Depois de tudo, não dava pra ser punida pelo Santuário. Dei-lhe uma taça de vinho, que normalmente Ixion bebia sem questionar. Desta vez, ele parou antes de encostar os lábios no vidro, cheirou a taça e ficou mais pálido. Depois me olhou chorando e sorriu. Disse que, sem querer, deixara suas flores murcharem no templo. E bebeu tudo sem hesitar. Até hoje me pergunto se ele sabia ou não. Ora, que se dane!

"Pensando nela... Por ela... você decidiu morrer, não é? Suicídio... Foi suicídio", repetiu Shun, afirmando a verdade. "Você tomou veneno e tirou a própria vida, Ixion... Esse é o seu passado."

'É por isso que ela nunca leu o meu livro, não é...?'

"É... E eu imagino como ficou debilitado antes da batalha ao colocar toda a quantidade de cosmos no livro... a ponto de durar até agora."

'É porque eu queria não apenas fazer companhia... Também queria protegê-la de qualquer coisa. Com o meu cosmos, ela estaria segura. Neômia era tudo para mim... Agora, por favor, Shun... Quando me jogar no fogo, meu cosmos se dissipará. Agora tenho certeza de que o espírito de Ixion está tranqüilo... no Hades, ao lado dela. Você diz que não há finais felizes... Mas eles estão juntos lá. Só de saber disso, fico tranqüilo. Vá, vá em frente.'

"Perdoe-me...", murmurou Shun, antes de atirar o livro no seio do fogo. Como dissera, o cosmos de Ixion desfez-se e desapareceu completamente. Shun ainda permaneceu algum tempo ali, de pé, vendo as folhas carbonizadas desmanchando-se ao vento, sentindo todo o peso da mentira e da morte atormentá-lo. Era melhor que ele sofresse no lugar do nobre cavaleiro de Peixes.

"Shun...?"

A mão de June acariciou-lhe o braço, aquecendo-o do frio noturno. Fazia dias que não retornava para casa devido ao trabalho de copiar o livro de Ixion.
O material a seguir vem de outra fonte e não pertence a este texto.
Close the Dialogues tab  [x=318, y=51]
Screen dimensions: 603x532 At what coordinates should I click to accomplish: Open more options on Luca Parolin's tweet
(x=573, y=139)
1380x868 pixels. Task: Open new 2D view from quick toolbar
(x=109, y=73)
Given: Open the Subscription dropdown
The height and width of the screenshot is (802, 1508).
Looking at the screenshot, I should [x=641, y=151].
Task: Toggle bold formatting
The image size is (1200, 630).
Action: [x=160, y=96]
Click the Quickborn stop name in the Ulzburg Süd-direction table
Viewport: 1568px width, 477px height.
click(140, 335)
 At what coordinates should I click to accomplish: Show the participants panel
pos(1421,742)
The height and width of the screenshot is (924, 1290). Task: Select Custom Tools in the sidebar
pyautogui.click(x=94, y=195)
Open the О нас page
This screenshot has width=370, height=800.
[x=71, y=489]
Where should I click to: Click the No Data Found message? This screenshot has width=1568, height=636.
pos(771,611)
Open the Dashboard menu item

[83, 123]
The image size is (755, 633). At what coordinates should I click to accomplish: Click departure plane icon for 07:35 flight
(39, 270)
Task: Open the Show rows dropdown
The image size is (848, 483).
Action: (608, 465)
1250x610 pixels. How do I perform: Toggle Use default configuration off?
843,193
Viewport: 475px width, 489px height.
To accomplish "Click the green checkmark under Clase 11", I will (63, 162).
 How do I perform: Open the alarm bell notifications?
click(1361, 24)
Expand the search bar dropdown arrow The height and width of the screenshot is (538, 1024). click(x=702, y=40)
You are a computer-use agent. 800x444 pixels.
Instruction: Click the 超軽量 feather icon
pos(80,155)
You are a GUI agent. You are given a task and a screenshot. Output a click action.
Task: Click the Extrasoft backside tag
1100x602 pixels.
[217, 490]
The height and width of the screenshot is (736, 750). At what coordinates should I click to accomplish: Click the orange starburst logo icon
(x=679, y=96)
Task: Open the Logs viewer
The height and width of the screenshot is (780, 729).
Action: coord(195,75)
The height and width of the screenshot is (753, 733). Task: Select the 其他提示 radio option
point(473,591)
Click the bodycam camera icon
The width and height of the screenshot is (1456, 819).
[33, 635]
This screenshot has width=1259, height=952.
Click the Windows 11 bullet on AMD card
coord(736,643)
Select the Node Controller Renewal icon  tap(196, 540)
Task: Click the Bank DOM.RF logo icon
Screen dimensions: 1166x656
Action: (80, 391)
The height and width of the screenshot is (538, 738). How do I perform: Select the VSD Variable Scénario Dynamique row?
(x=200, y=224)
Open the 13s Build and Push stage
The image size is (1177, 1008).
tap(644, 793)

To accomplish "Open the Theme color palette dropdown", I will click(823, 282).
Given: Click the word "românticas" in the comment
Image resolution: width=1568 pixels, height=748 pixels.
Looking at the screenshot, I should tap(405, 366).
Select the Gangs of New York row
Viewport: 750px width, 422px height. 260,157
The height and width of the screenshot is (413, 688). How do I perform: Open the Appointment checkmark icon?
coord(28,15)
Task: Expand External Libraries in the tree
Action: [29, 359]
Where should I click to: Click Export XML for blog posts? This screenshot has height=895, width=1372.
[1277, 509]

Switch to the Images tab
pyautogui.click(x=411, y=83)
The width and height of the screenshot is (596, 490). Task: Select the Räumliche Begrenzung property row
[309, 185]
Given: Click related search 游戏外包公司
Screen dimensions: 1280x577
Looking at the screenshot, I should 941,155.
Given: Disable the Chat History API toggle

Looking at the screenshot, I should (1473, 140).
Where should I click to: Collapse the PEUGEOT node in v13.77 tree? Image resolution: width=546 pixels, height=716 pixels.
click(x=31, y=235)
"Estou preocupada... Está tudo bem? Você não volta há dias."

"Mais ou menos", respondeu ele, sem desviar o olhar da fogueira, que mais parecia uma pira. "Estou cansado."

'Cuide bem dessas pessoas', foram as palavras de Ixion, quando Shun lhe contara sobre Ikki e June. 'Porque podemos perdê-las num único segundo.'

"Vamos...", disse June. "vou preparar algo quente pra você."

Shun não podia ver a expressão por trás da máscara, mas sentia o sorriso dela pelo tom de voz. Sorriu-lhe, ainda triste, e abraçou-a de lado.

"Desculpe por esta semana, June... Vamos..."

O calor do corpo de June reconfortava-o. Precisava dele. Por muito tempo, ele não voltaria àquele lugar, pois estaria ocupado com algo mais importante. Não demorou muito para que a fogueira se apagasse.

Na manhã seguinte, servos limparam as cinzas, impecavelmente. Não havia mais vestígios do que havia se passado.